The company I work for is on the AWS cloud, so we store our backups on B2 instead. It's no more work than storing them on S3, and it means we still have our data in the event that we, for whatever reason, lose access to the data we have in S3. Who the hell doesn't have offsite backups?
> Back in the day, we used to talk a lot about how RAID is not a backup strategy. The modern version of that is that S3 is not a backup strategy.
This is not remotely the same thing. A RAID offers no protection against logical corruption from an erroneous script or even something as simple as running a truncate on the wrong table. Having a backup of your database in a different storage medium on the same cloud provider protects from vastly more failure modes.
> Who the hell doesn't have offsite backups?
No one. But S3 is already storing your data in three different data centers even if you have a single bucket in one region, and you also have SQL log replication to another region. Multi-region is as easy as enabling replication but that is only available within a single cloud provider (I can't replicate RDS to Google Cloud SQL, only to another RDS region). I would guess that a lot of people use that rather than using a different cloud provider.
> This is not remotely the same thing. A RAID offers no protection against logical corruption from an erroneous script [...] But S3 is already storing your data in three different data centers
That sounds like...the same argument?
A RAID array stores your data on multiple physical drives in the machine, but offers no protection against logical corruption (where you store the same bad data on every drive), destruction of the machine, or loss of access to the machine.

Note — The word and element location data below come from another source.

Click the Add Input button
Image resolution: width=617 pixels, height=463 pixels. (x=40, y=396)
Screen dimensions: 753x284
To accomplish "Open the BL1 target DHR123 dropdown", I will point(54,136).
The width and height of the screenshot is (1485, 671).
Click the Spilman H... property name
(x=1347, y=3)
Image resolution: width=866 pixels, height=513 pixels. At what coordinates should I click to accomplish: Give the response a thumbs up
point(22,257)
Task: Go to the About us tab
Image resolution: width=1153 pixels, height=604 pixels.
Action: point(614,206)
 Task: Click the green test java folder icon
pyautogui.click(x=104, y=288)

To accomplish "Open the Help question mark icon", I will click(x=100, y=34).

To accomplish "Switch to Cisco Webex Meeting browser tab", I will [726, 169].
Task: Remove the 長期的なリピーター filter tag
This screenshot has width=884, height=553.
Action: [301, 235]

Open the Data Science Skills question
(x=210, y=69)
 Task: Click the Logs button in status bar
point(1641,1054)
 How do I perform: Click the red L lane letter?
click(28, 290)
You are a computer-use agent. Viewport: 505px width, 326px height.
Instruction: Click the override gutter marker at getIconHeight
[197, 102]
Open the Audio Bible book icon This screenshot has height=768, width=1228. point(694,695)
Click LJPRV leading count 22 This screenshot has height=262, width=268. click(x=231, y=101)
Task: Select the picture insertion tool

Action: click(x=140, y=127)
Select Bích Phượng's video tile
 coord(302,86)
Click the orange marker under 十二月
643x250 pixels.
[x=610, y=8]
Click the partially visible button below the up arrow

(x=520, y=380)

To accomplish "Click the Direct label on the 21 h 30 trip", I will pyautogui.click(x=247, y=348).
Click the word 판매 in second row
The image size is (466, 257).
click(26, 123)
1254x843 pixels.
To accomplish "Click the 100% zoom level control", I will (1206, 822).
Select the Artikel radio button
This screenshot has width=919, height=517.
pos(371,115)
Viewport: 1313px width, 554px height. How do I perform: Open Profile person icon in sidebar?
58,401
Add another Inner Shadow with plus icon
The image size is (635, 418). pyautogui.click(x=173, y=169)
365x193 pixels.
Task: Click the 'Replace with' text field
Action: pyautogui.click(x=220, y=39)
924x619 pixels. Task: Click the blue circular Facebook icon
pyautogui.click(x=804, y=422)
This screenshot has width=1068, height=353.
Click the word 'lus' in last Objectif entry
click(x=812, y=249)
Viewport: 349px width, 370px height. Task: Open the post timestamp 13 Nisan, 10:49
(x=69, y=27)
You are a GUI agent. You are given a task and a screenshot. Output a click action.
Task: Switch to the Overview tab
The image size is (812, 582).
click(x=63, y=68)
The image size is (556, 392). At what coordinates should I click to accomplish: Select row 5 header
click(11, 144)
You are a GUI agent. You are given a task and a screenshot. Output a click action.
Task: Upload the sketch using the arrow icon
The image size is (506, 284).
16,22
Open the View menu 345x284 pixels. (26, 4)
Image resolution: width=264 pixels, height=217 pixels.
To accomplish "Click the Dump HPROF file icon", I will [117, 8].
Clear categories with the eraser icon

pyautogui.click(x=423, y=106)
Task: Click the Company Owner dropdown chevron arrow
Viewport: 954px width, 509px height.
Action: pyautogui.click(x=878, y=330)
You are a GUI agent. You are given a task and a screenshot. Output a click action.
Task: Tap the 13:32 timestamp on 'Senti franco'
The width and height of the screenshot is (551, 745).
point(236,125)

S3 stores your data in multiple physical data centres in the region, but offers no protection against logical corruption, downtime of the entire region, or loss of access to the cloud.
You can't count replicas as providing durability against any threat that will apply equally to all the replicas.
Storing a file on two tier1s would surely protect you from fire, water, theft no? Yet you will also be paying for all the extra copies Amazon and Google each make. I'm not disagreeing that this is the right strategy, just pointing out that the market offerings and trends don't support it.